WHAT TO DO | The response should consist of every line below, unchanged.
++++++++++++++++++++
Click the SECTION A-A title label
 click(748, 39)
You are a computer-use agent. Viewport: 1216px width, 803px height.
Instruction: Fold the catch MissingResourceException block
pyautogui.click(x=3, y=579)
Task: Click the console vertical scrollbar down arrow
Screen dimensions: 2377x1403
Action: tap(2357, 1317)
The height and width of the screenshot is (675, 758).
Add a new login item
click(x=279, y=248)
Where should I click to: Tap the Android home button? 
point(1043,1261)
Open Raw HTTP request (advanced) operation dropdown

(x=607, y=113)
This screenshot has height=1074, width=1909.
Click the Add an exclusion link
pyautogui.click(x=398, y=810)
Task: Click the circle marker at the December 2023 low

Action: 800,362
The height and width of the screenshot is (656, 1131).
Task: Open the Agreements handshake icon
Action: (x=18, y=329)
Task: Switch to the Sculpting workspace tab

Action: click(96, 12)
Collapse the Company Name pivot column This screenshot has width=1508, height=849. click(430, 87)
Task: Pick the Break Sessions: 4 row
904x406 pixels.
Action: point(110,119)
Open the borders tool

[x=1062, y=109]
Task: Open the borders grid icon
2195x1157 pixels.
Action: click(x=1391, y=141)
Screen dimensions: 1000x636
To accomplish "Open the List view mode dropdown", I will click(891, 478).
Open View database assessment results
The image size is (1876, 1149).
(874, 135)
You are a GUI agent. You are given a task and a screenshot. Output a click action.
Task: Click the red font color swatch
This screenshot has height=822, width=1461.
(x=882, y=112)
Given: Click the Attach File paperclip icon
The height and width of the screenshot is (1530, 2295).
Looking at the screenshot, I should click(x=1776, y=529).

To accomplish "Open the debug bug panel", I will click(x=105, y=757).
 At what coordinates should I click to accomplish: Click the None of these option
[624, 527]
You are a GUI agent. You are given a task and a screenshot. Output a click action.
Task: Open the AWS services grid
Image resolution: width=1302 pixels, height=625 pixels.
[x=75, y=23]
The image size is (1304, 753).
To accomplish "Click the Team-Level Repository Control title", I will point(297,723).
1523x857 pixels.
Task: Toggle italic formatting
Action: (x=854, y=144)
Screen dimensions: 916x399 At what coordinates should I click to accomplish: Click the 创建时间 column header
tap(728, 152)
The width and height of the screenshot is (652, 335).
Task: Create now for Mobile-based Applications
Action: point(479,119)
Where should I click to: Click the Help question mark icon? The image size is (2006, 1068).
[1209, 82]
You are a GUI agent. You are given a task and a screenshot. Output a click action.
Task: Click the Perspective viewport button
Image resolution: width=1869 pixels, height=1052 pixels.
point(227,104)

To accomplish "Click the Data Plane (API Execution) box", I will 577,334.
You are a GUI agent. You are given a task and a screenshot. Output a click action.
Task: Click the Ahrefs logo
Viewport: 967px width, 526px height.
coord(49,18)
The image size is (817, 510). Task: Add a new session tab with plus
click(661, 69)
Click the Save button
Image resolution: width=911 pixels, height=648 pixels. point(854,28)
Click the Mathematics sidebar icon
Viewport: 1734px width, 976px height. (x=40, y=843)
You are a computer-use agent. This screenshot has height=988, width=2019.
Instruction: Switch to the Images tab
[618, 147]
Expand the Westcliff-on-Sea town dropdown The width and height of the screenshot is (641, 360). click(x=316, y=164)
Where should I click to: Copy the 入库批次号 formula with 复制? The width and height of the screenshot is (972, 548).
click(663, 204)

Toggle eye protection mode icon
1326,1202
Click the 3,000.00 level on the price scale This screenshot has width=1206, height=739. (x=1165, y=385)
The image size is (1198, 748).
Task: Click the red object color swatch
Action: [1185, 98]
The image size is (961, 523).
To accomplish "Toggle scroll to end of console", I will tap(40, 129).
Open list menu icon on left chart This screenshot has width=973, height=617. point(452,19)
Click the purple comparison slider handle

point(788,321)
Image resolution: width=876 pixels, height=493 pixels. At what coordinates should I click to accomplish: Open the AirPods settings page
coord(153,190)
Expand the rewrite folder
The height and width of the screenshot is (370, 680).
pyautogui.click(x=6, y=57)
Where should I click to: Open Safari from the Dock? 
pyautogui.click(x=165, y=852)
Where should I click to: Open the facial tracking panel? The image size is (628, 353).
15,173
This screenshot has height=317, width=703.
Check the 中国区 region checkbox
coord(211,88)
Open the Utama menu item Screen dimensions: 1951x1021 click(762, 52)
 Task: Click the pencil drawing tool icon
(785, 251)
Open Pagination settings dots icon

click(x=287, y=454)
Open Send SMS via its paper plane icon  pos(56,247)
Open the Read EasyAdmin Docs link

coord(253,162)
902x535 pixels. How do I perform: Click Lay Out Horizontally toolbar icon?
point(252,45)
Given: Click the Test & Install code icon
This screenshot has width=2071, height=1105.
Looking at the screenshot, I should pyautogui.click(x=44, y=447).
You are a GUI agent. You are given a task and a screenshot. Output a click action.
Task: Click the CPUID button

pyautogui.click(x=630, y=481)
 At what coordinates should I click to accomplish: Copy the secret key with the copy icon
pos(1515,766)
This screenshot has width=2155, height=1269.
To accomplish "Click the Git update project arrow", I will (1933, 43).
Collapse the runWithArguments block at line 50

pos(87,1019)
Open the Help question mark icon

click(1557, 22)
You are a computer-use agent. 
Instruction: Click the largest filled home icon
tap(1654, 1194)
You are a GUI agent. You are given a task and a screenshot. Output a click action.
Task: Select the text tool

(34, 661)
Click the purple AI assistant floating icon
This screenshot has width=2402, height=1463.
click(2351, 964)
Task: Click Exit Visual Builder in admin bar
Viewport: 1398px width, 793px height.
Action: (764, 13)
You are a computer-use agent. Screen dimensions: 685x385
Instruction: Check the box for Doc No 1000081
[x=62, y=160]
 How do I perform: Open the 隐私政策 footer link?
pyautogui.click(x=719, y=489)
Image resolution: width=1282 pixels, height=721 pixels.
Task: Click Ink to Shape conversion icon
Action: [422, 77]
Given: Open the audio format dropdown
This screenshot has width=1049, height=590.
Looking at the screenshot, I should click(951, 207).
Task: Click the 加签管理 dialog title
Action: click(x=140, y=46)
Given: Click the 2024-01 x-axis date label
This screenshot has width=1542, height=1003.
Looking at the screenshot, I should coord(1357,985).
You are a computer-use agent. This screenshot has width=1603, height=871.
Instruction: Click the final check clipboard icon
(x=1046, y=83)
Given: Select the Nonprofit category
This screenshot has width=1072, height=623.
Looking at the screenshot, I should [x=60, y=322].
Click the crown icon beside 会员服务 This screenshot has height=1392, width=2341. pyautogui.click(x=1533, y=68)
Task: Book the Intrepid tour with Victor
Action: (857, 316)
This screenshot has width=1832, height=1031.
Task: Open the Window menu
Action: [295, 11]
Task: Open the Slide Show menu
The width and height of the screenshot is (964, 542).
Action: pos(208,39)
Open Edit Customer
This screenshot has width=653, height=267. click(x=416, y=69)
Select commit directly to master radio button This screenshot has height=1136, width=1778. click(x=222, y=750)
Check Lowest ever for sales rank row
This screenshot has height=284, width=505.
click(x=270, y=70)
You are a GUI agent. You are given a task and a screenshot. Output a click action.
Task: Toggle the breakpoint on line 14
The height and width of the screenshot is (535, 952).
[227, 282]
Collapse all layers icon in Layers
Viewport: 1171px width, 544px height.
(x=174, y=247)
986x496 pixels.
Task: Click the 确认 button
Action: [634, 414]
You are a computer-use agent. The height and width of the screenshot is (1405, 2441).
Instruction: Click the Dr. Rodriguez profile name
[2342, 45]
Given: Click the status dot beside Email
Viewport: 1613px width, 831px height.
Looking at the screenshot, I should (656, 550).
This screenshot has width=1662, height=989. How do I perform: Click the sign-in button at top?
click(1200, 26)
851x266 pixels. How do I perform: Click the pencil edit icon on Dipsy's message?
++++++++++++++++++++
EXERCISE OUTPUT |
Click the SECTION A-A title label
 click(748, 39)
You are a computer-use agent. Viewport: 1216px width, 803px height.
Instruction: Fold the catch MissingResourceException block
pyautogui.click(x=3, y=579)
Task: Click the console vertical scrollbar down arrow
Screen dimensions: 2377x1403
Action: tap(2357, 1317)
The height and width of the screenshot is (675, 758).
Add a new login item
click(x=279, y=248)
Where should I click to: Tap the Android home button? 
point(1043,1261)
Open Raw HTTP request (advanced) operation dropdown

(x=607, y=113)
This screenshot has height=1074, width=1909.
Click the Add an exclusion link
pyautogui.click(x=398, y=810)
Task: Click the circle marker at the December 2023 low

Action: 800,362
The height and width of the screenshot is (656, 1131).
Task: Open the Agreements handshake icon
Action: (x=18, y=329)
Task: Switch to the Sculpting workspace tab

Action: click(96, 12)
Collapse the Company Name pivot column This screenshot has width=1508, height=849. click(430, 87)
Task: Pick the Break Sessions: 4 row
904x406 pixels.
Action: point(110,119)
Open the borders tool

[x=1062, y=109]
Task: Open the borders grid icon
2195x1157 pixels.
Action: click(x=1391, y=141)
Screen dimensions: 1000x636
To accomplish "Open the List view mode dropdown", I will click(891, 478).
Open View database assessment results
The image size is (1876, 1149).
(874, 135)
You are a GUI agent. You are given a task and a screenshot. Output a click action.
Task: Click the red font color swatch
This screenshot has height=822, width=1461.
(x=882, y=112)
Given: Click the Attach File paperclip icon
The height and width of the screenshot is (1530, 2295).
Looking at the screenshot, I should click(x=1776, y=529).

To accomplish "Open the debug bug panel", I will click(x=105, y=757).
 At what coordinates should I click to accomplish: Click the None of these option
[624, 527]
You are a GUI agent. You are given a task and a screenshot. Output a click action.
Task: Open the AWS services grid
Image resolution: width=1302 pixels, height=625 pixels.
[x=75, y=23]
The image size is (1304, 753).
To accomplish "Click the Team-Level Repository Control title", I will point(297,723).
1523x857 pixels.
Task: Toggle italic formatting
Action: (x=854, y=144)
Screen dimensions: 916x399 At what coordinates should I click to accomplish: Click the 创建时间 column header
tap(728, 152)
The width and height of the screenshot is (652, 335).
Task: Create now for Mobile-based Applications
Action: point(479,119)
Where should I click to: Click the Help question mark icon? The image size is (2006, 1068).
[1209, 82]
You are a GUI agent. You are given a task and a screenshot. Output a click action.
Task: Click the Perspective viewport button
Image resolution: width=1869 pixels, height=1052 pixels.
point(227,104)

To accomplish "Click the Data Plane (API Execution) box", I will 577,334.
You are a GUI agent. You are given a task and a screenshot. Output a click action.
Task: Click the Ahrefs logo
Viewport: 967px width, 526px height.
coord(49,18)
The image size is (817, 510). Task: Add a new session tab with plus
click(661, 69)
Click the Save button
Image resolution: width=911 pixels, height=648 pixels. point(854,28)
Click the Mathematics sidebar icon
Viewport: 1734px width, 976px height. (x=40, y=843)
You are a computer-use agent. This screenshot has height=988, width=2019.
Instruction: Switch to the Images tab
[618, 147]
Expand the Westcliff-on-Sea town dropdown The width and height of the screenshot is (641, 360). click(x=316, y=164)
Where should I click to: Copy the 入库批次号 formula with 复制? The width and height of the screenshot is (972, 548).
click(663, 204)

Toggle eye protection mode icon
1326,1202
Click the 3,000.00 level on the price scale This screenshot has width=1206, height=739. (x=1165, y=385)
The image size is (1198, 748).
Task: Click the red object color swatch
Action: [1185, 98]
The image size is (961, 523).
To accomplish "Toggle scroll to end of console", I will tap(40, 129).
Open list menu icon on left chart This screenshot has width=973, height=617. point(452,19)
Click the purple comparison slider handle

point(788,321)
Image resolution: width=876 pixels, height=493 pixels. At what coordinates should I click to accomplish: Open the AirPods settings page
coord(153,190)
Expand the rewrite folder
The height and width of the screenshot is (370, 680).
pyautogui.click(x=6, y=57)
Where should I click to: Open Safari from the Dock? 
pyautogui.click(x=165, y=852)
Where should I click to: Open the facial tracking panel? The image size is (628, 353).
15,173
This screenshot has height=317, width=703.
Check the 中国区 region checkbox
coord(211,88)
Open the Utama menu item Screen dimensions: 1951x1021 click(762, 52)
 Task: Click the pencil drawing tool icon
(785, 251)
Open Pagination settings dots icon

click(x=287, y=454)
Open Send SMS via its paper plane icon  pos(56,247)
Open the Read EasyAdmin Docs link

coord(253,162)
902x535 pixels. How do I perform: Click Lay Out Horizontally toolbar icon?
point(252,45)
Given: Click the Test & Install code icon
This screenshot has width=2071, height=1105.
Looking at the screenshot, I should pyautogui.click(x=44, y=447).
You are a GUI agent. You are given a task and a screenshot. Output a click action.
Task: Click the CPUID button

pyautogui.click(x=630, y=481)
 At what coordinates should I click to accomplish: Copy the secret key with the copy icon
pos(1515,766)
This screenshot has width=2155, height=1269.
To accomplish "Click the Git update project arrow", I will (1933, 43).
Collapse the runWithArguments block at line 50

pos(87,1019)
Open the Help question mark icon

click(1557, 22)
You are a computer-use agent. 
Instruction: Click the largest filled home icon
tap(1654, 1194)
You are a GUI agent. You are given a task and a screenshot. Output a click action.
Task: Select the text tool

(34, 661)
Click the purple AI assistant floating icon
This screenshot has width=2402, height=1463.
click(2351, 964)
Task: Click Exit Visual Builder in admin bar
Viewport: 1398px width, 793px height.
Action: (764, 13)
You are a computer-use agent. Screen dimensions: 685x385
Instruction: Check the box for Doc No 1000081
[x=62, y=160]
 How do I perform: Open the 隐私政策 footer link?
pyautogui.click(x=719, y=489)
Image resolution: width=1282 pixels, height=721 pixels.
Task: Click Ink to Shape conversion icon
Action: [422, 77]
Given: Open the audio format dropdown
This screenshot has width=1049, height=590.
Looking at the screenshot, I should click(951, 207).
Task: Click the 加签管理 dialog title
Action: click(x=140, y=46)
Given: Click the 2024-01 x-axis date label
This screenshot has width=1542, height=1003.
Looking at the screenshot, I should coord(1357,985).
You are a computer-use agent. This screenshot has width=1603, height=871.
Instruction: Click the final check clipboard icon
(x=1046, y=83)
Given: Select the Nonprofit category
This screenshot has width=1072, height=623.
Looking at the screenshot, I should [x=60, y=322].
Click the crown icon beside 会员服务 This screenshot has height=1392, width=2341. pyautogui.click(x=1533, y=68)
Task: Book the Intrepid tour with Victor
Action: (857, 316)
This screenshot has width=1832, height=1031.
Task: Open the Window menu
Action: [295, 11]
Task: Open the Slide Show menu
The width and height of the screenshot is (964, 542).
Action: pos(208,39)
Open Edit Customer
This screenshot has width=653, height=267. click(x=416, y=69)
Select commit directly to master radio button This screenshot has height=1136, width=1778. click(x=222, y=750)
Check Lowest ever for sales rank row
This screenshot has height=284, width=505.
click(x=270, y=70)
You are a GUI agent. You are given a task and a screenshot. Output a click action.
Task: Toggle the breakpoint on line 14
The height and width of the screenshot is (535, 952).
[227, 282]
Collapse all layers icon in Layers
Viewport: 1171px width, 544px height.
(x=174, y=247)
986x496 pixels.
Task: Click the 确认 button
Action: [634, 414]
You are a computer-use agent. The height and width of the screenshot is (1405, 2441).
Instruction: Click the Dr. Rodriguez profile name
[2342, 45]
Given: Click the status dot beside Email
Viewport: 1613px width, 831px height.
Looking at the screenshot, I should (656, 550).
This screenshot has width=1662, height=989. How do I perform: Click the sign-in button at top?
click(1200, 26)
851x266 pixels. How do I perform: Click the pencil edit icon on Dipsy's message?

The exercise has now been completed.